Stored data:
☆ ☆ ☆ ☆
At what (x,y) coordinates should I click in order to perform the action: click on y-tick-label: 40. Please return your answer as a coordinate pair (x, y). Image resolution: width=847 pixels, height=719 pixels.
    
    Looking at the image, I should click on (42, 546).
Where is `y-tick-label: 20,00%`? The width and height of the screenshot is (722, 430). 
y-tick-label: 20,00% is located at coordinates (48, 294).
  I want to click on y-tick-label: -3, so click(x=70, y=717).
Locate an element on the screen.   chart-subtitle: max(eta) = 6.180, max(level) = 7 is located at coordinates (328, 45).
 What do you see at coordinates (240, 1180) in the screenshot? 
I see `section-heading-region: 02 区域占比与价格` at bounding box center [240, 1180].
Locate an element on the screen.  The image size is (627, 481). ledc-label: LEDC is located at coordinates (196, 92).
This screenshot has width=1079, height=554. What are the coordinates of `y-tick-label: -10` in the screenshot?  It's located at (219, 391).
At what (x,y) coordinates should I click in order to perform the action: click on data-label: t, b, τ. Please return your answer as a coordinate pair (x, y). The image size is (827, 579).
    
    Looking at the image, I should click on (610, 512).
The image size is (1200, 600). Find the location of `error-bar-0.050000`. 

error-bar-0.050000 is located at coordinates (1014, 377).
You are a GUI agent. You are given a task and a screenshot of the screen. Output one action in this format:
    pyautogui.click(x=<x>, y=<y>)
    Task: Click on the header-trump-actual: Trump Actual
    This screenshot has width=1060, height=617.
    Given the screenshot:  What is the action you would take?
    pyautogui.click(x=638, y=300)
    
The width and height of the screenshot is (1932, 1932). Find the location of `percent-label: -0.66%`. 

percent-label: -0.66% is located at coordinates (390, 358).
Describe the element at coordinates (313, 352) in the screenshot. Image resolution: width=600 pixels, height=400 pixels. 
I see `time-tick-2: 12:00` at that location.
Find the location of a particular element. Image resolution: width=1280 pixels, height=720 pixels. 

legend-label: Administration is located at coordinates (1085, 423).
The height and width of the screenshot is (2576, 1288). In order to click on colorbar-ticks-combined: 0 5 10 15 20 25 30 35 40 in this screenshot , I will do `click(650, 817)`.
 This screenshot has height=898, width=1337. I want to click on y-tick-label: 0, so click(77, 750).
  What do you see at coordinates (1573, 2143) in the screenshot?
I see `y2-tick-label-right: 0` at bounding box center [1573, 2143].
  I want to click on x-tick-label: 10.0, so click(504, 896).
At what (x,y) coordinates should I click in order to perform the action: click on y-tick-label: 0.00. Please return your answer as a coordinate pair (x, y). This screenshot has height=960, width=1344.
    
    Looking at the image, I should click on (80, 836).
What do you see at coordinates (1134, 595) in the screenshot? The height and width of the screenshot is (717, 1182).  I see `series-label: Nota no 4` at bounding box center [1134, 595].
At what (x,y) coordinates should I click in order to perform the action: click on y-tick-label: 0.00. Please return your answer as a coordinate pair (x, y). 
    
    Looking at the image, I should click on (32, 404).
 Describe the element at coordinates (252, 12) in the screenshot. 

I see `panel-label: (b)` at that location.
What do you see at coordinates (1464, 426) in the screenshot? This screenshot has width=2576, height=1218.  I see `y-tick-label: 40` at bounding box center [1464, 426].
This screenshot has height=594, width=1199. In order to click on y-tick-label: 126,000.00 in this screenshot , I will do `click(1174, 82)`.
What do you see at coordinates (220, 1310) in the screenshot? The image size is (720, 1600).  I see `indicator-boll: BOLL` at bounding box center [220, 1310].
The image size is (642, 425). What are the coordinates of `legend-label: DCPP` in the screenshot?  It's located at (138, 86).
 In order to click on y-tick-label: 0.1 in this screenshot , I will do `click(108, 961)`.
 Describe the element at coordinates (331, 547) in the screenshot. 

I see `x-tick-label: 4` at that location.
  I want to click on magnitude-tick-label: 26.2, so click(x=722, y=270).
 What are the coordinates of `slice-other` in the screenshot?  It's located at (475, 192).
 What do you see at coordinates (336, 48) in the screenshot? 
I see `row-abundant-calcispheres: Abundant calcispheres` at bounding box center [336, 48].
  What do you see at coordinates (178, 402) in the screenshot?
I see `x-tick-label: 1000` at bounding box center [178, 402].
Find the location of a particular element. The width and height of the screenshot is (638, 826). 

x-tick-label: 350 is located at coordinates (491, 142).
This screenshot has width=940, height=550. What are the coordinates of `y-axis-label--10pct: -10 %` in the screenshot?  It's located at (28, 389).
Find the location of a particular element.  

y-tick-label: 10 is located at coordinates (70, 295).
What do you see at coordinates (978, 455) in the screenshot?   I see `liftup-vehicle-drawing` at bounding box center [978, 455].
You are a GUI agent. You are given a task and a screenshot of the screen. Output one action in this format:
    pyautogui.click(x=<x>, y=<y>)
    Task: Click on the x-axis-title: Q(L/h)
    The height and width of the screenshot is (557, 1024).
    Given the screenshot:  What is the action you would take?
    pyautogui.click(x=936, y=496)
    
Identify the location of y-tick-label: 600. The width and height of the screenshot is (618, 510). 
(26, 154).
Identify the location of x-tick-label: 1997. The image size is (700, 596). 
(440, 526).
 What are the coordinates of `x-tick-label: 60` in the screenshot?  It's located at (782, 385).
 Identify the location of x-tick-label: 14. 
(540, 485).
☆ ☆ ☆ ☆
■ **Instruction**
Reproduce every one of these lines exactly, with nothing changed.

■ **Result of this task**
At what (x,y) coordinates should I click in order to perform the action: click on y-tick-label: 40. Please return your answer as a coordinate pair (x, y). Image resolution: width=847 pixels, height=719 pixels.
    
    Looking at the image, I should click on (42, 546).
Where is `y-tick-label: 20,00%`? The width and height of the screenshot is (722, 430). 
y-tick-label: 20,00% is located at coordinates (48, 294).
  I want to click on y-tick-label: -3, so click(x=70, y=717).
Locate an element on the screen.   chart-subtitle: max(eta) = 6.180, max(level) = 7 is located at coordinates (328, 45).
 What do you see at coordinates (240, 1180) in the screenshot? 
I see `section-heading-region: 02 区域占比与价格` at bounding box center [240, 1180].
Locate an element on the screen.  The image size is (627, 481). ledc-label: LEDC is located at coordinates (196, 92).
This screenshot has width=1079, height=554. What are the coordinates of `y-tick-label: -10` in the screenshot?  It's located at (219, 391).
At what (x,y) coordinates should I click in order to perform the action: click on data-label: t, b, τ. Please return your answer as a coordinate pair (x, y). The image size is (827, 579).
    
    Looking at the image, I should click on (610, 512).
The image size is (1200, 600). Find the location of `error-bar-0.050000`. 

error-bar-0.050000 is located at coordinates (1014, 377).
You are a GUI agent. You are given a task and a screenshot of the screen. Output one action in this format:
    pyautogui.click(x=<x>, y=<y>)
    Task: Click on the header-trump-actual: Trump Actual
    This screenshot has width=1060, height=617.
    Given the screenshot:  What is the action you would take?
    pyautogui.click(x=638, y=300)
    
The width and height of the screenshot is (1932, 1932). Find the location of `percent-label: -0.66%`. 

percent-label: -0.66% is located at coordinates (390, 358).
Describe the element at coordinates (313, 352) in the screenshot. Image resolution: width=600 pixels, height=400 pixels. 
I see `time-tick-2: 12:00` at that location.
Find the location of a particular element. Image resolution: width=1280 pixels, height=720 pixels. 

legend-label: Administration is located at coordinates (1085, 423).
The height and width of the screenshot is (2576, 1288). In order to click on colorbar-ticks-combined: 0 5 10 15 20 25 30 35 40 in this screenshot , I will do `click(650, 817)`.
 This screenshot has height=898, width=1337. I want to click on y-tick-label: 0, so click(77, 750).
  What do you see at coordinates (1573, 2143) in the screenshot?
I see `y2-tick-label-right: 0` at bounding box center [1573, 2143].
  I want to click on x-tick-label: 10.0, so click(504, 896).
At what (x,y) coordinates should I click in order to perform the action: click on y-tick-label: 0.00. Please return your answer as a coordinate pair (x, y). This screenshot has height=960, width=1344.
    
    Looking at the image, I should click on (80, 836).
What do you see at coordinates (1134, 595) in the screenshot? The height and width of the screenshot is (717, 1182).  I see `series-label: Nota no 4` at bounding box center [1134, 595].
At what (x,y) coordinates should I click in order to perform the action: click on y-tick-label: 0.00. Please return your answer as a coordinate pair (x, y). 
    
    Looking at the image, I should click on (32, 404).
 Describe the element at coordinates (252, 12) in the screenshot. 

I see `panel-label: (b)` at that location.
What do you see at coordinates (1464, 426) in the screenshot? This screenshot has width=2576, height=1218.  I see `y-tick-label: 40` at bounding box center [1464, 426].
This screenshot has height=594, width=1199. In order to click on y-tick-label: 126,000.00 in this screenshot , I will do `click(1174, 82)`.
What do you see at coordinates (220, 1310) in the screenshot? The image size is (720, 1600).  I see `indicator-boll: BOLL` at bounding box center [220, 1310].
The image size is (642, 425). What are the coordinates of `legend-label: DCPP` in the screenshot?  It's located at (138, 86).
 In order to click on y-tick-label: 0.1 in this screenshot , I will do `click(108, 961)`.
 Describe the element at coordinates (331, 547) in the screenshot. 

I see `x-tick-label: 4` at that location.
  I want to click on magnitude-tick-label: 26.2, so click(x=722, y=270).
 What are the coordinates of `slice-other` in the screenshot?  It's located at (475, 192).
 What do you see at coordinates (336, 48) in the screenshot? 
I see `row-abundant-calcispheres: Abundant calcispheres` at bounding box center [336, 48].
  What do you see at coordinates (178, 402) in the screenshot?
I see `x-tick-label: 1000` at bounding box center [178, 402].
Find the location of a particular element. The width and height of the screenshot is (638, 826). 

x-tick-label: 350 is located at coordinates (491, 142).
This screenshot has width=940, height=550. What are the coordinates of `y-axis-label--10pct: -10 %` in the screenshot?  It's located at (28, 389).
Find the location of a particular element.  

y-tick-label: 10 is located at coordinates (70, 295).
What do you see at coordinates (978, 455) in the screenshot?   I see `liftup-vehicle-drawing` at bounding box center [978, 455].
You are a GUI agent. You are given a task and a screenshot of the screen. Output one action in this format:
    pyautogui.click(x=<x>, y=<y>)
    Task: Click on the x-axis-title: Q(L/h)
    The height and width of the screenshot is (557, 1024).
    Given the screenshot:  What is the action you would take?
    pyautogui.click(x=936, y=496)
    
Identify the location of y-tick-label: 600. The width and height of the screenshot is (618, 510). 
(26, 154).
Identify the location of x-tick-label: 1997. The image size is (700, 596). 
(440, 526).
 What are the coordinates of `x-tick-label: 60` in the screenshot?  It's located at (782, 385).
 Identify the location of x-tick-label: 14. 
(540, 485).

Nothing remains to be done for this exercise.